The fires engulfed the small Russian village of Kadanok before dawn.
Set in a clearing in the midst of a thick forest, it had been just a matter of time before the winds changed direction and started fanning the flames towards the cluster of wooden houses.
As the fires took hold, gas cylinders used in each home for cooking started exploding.
"It took just 20 minutes for a house to burn down," said Alexei, whose family live in the village.
"People only managed to take their passports and other documents; there wasn't time to take anything else."
Located 80 miles (130km) south-east of Moscow, half the village is now in ruins, looking like the site of a ferocious battle.

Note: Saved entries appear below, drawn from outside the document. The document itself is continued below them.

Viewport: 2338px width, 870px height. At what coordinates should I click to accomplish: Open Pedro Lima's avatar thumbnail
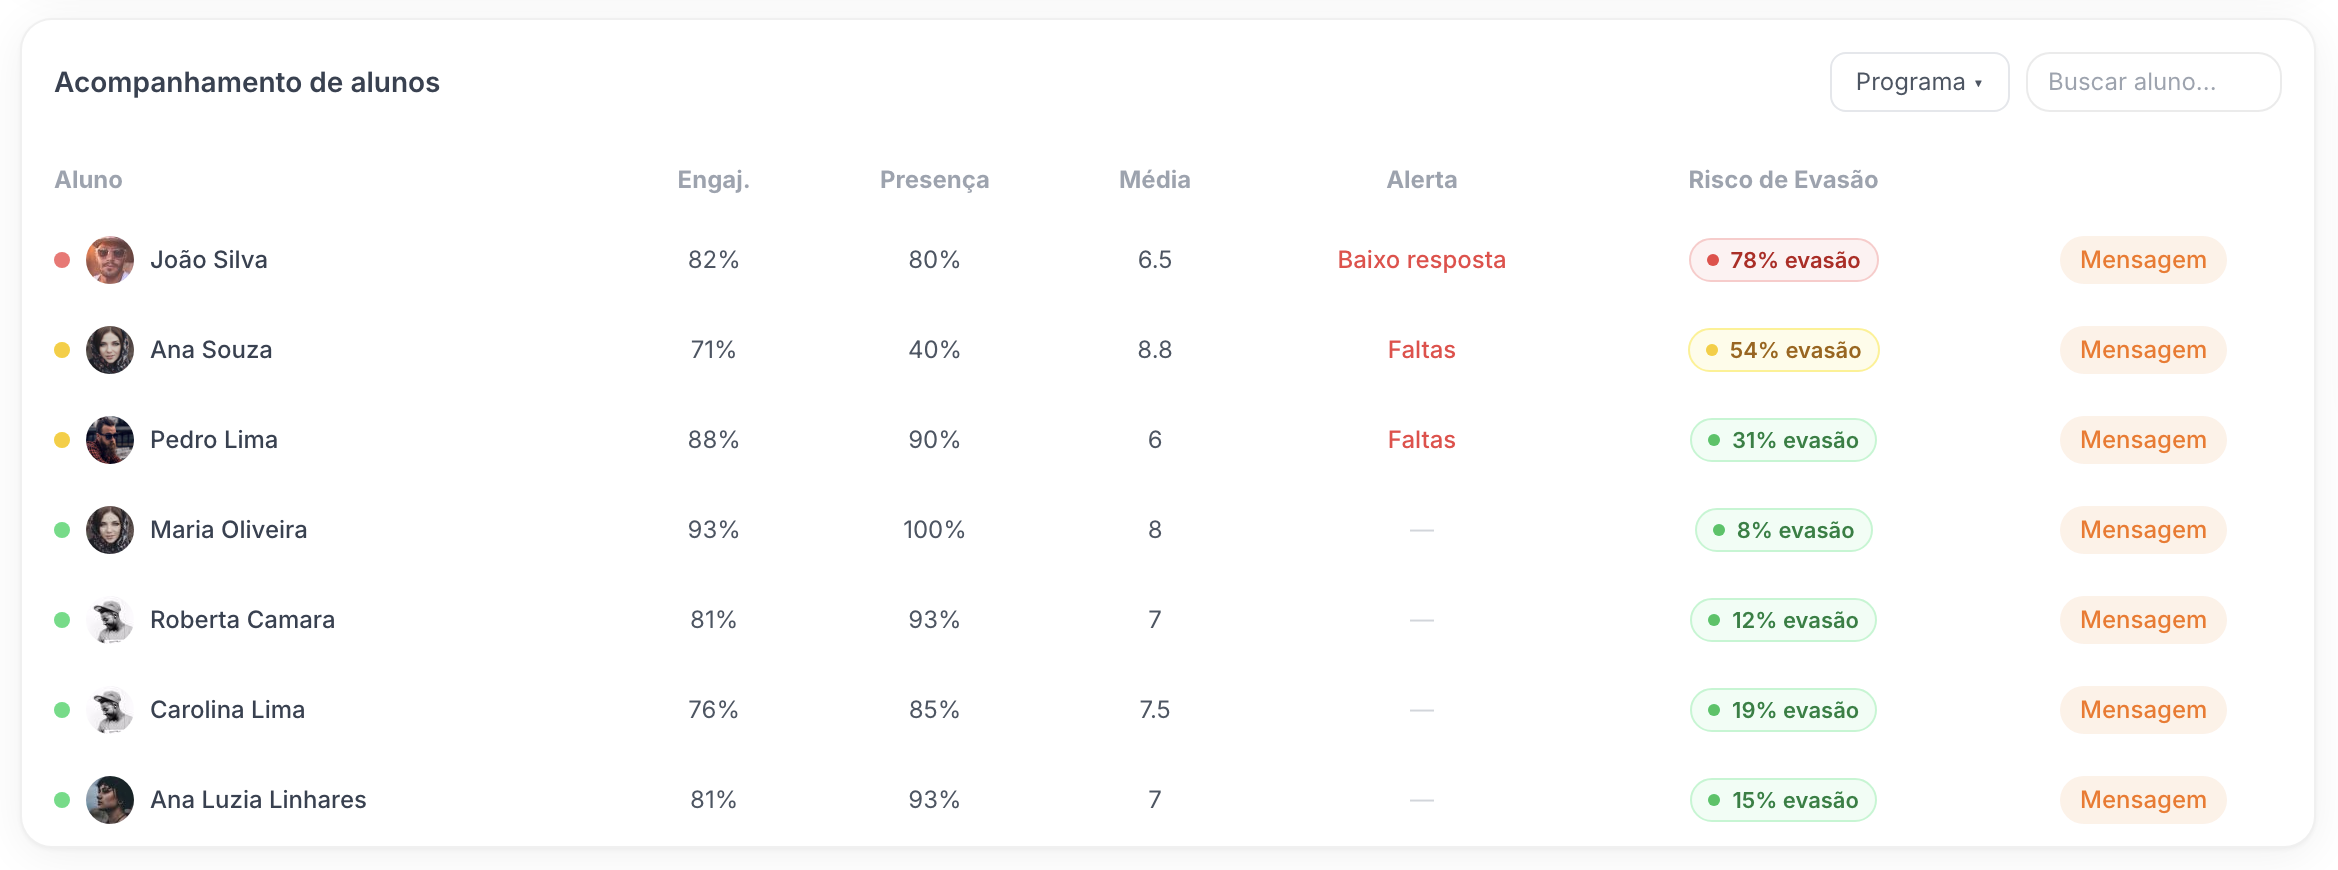[110, 439]
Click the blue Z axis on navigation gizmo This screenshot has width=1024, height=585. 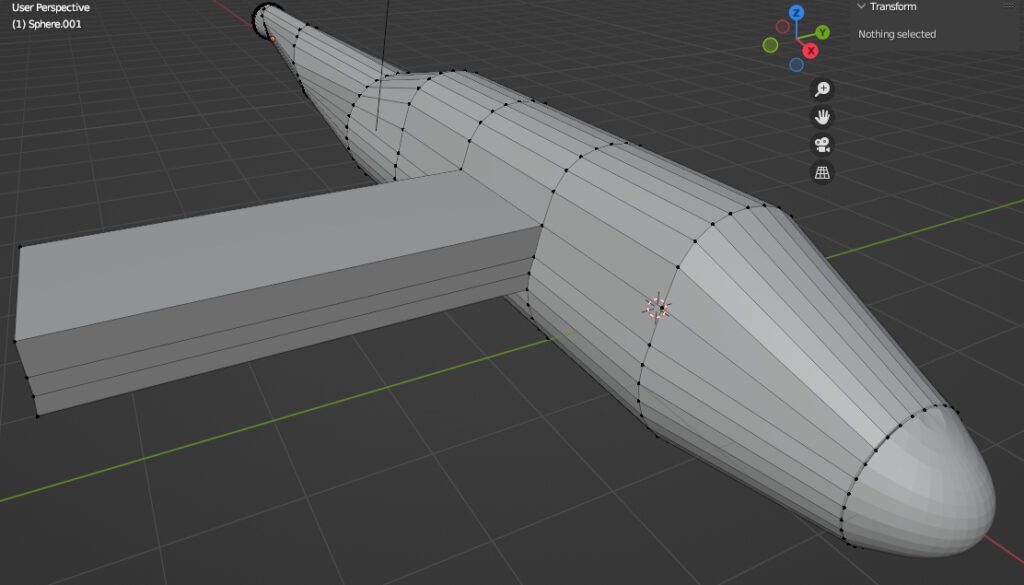[797, 12]
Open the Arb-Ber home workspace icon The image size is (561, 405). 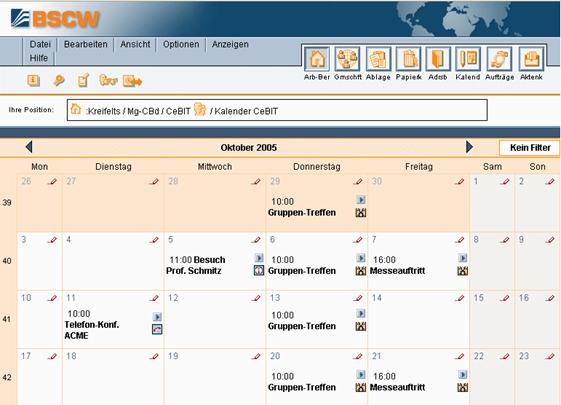tap(317, 59)
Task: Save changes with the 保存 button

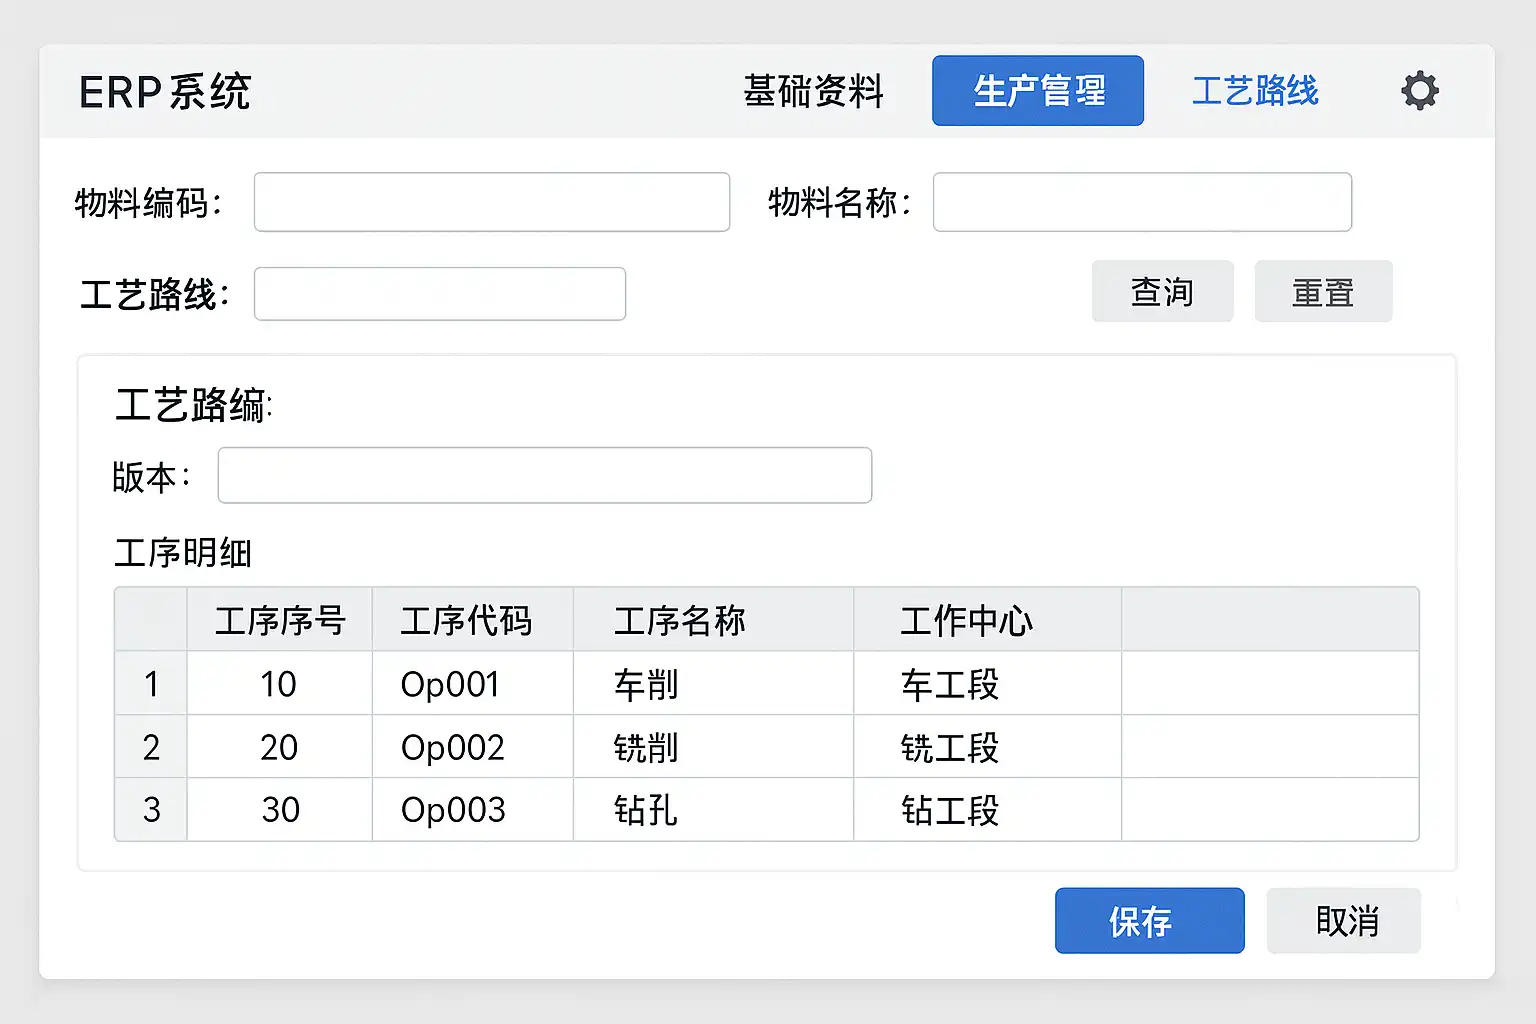Action: (x=1149, y=921)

The scorched metal remains of beds, chairs and sledges, lie in deep piles of warm ash.
The shells of cars provide evidence of the panic, as the flames swept along the street leaving no time for people to find keys so they could drive away.
Stripped down to his waist in the continuing heatwave, Alexei pointed to the sweep of blackened earth which stopped just a few metres from his own family's home.
"The wind changed direction at the last minute," he said.
It is the only reason the house is still standing.
Those whose homes were spared now face the dilemma of whether to stay or join the other villagers who are now being looked after in a nearby town, where they are receiving some government aid.
Lyudmilla Borisovna, a pensioner who has lived in Kadanok for seven years, has decided to stay because her life is here.
But she is well aware of the risk she is taking after seeing how little help they received from the emergency services to save the village earlier this week.
"When my neighbours first tried to call the fire brigade they were told firemen only start work only after six o'clock in the morning", she said.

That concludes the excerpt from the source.